(Collected data entries)
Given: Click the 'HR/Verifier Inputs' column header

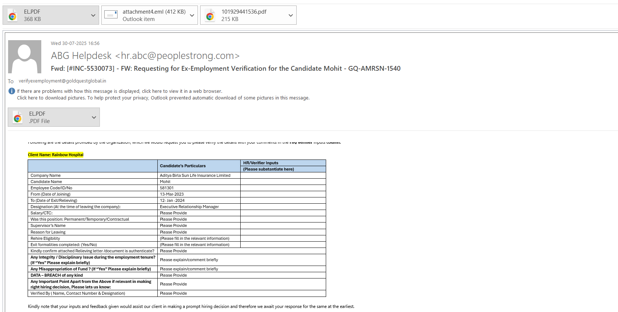Looking at the screenshot, I should (261, 163).
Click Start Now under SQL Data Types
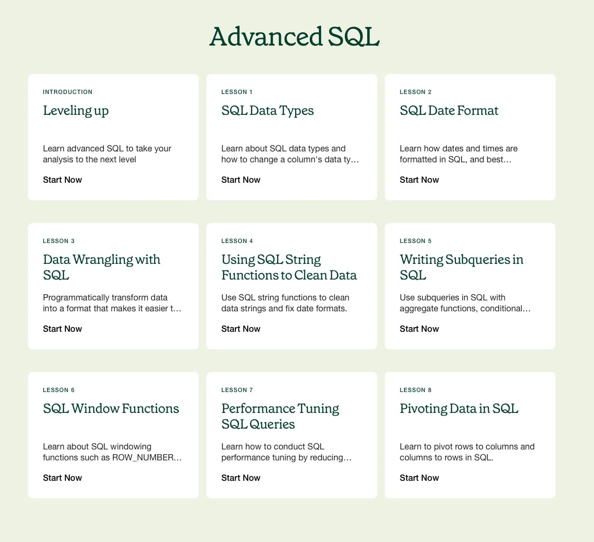 coord(241,180)
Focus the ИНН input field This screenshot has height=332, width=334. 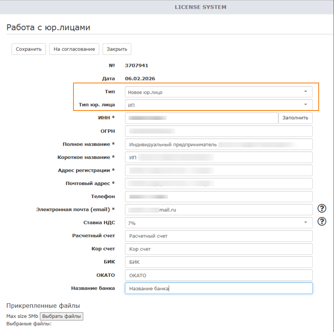(x=201, y=118)
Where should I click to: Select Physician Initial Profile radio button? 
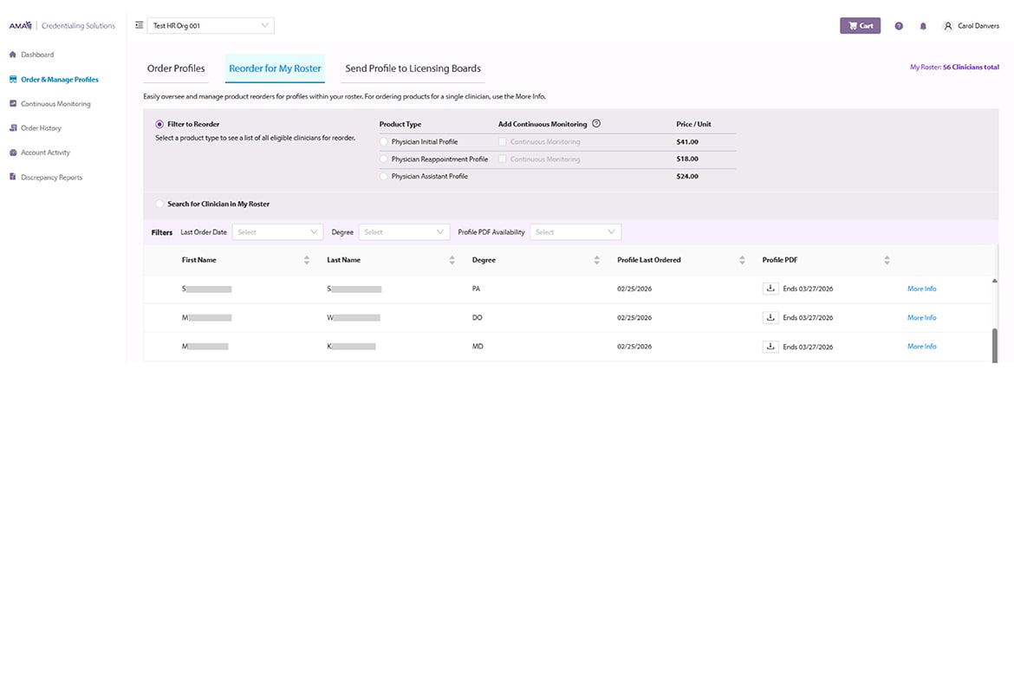click(384, 141)
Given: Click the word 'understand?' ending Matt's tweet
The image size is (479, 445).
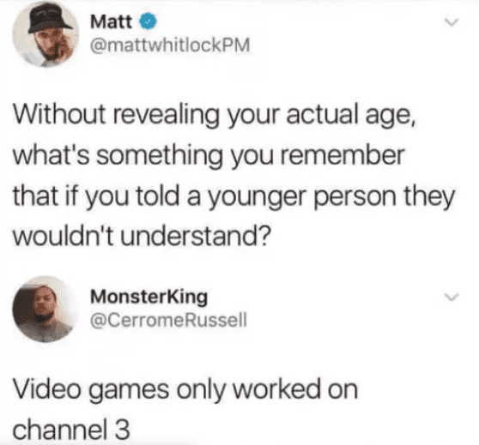Looking at the screenshot, I should click(x=196, y=237).
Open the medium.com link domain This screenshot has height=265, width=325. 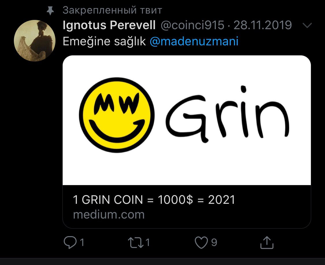[x=109, y=214]
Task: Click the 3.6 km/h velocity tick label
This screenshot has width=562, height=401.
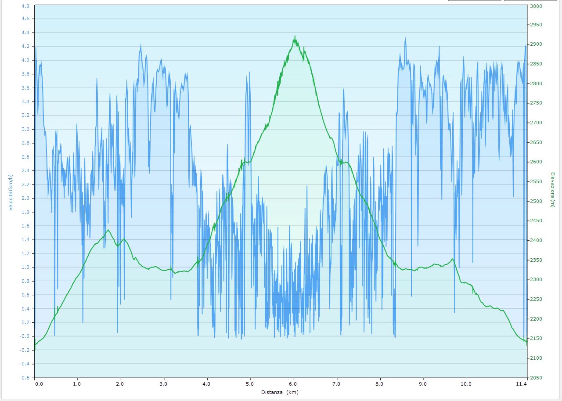Action: tap(25, 88)
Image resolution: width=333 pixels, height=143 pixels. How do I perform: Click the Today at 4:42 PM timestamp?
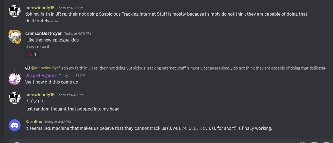(x=58, y=122)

▸ Exercise instructions
Pictures are to be left out; the answer must otherwise be exactly the lines from the one with "This screenshot has width=562, height=401." through the final line of the entries above, both included.

▸ Solution to the exercise
This screenshot has width=562, height=401.
Action: tap(25, 88)
Image resolution: width=333 pixels, height=143 pixels. How do I perform: Click the Today at 4:42 PM timestamp?
(x=58, y=122)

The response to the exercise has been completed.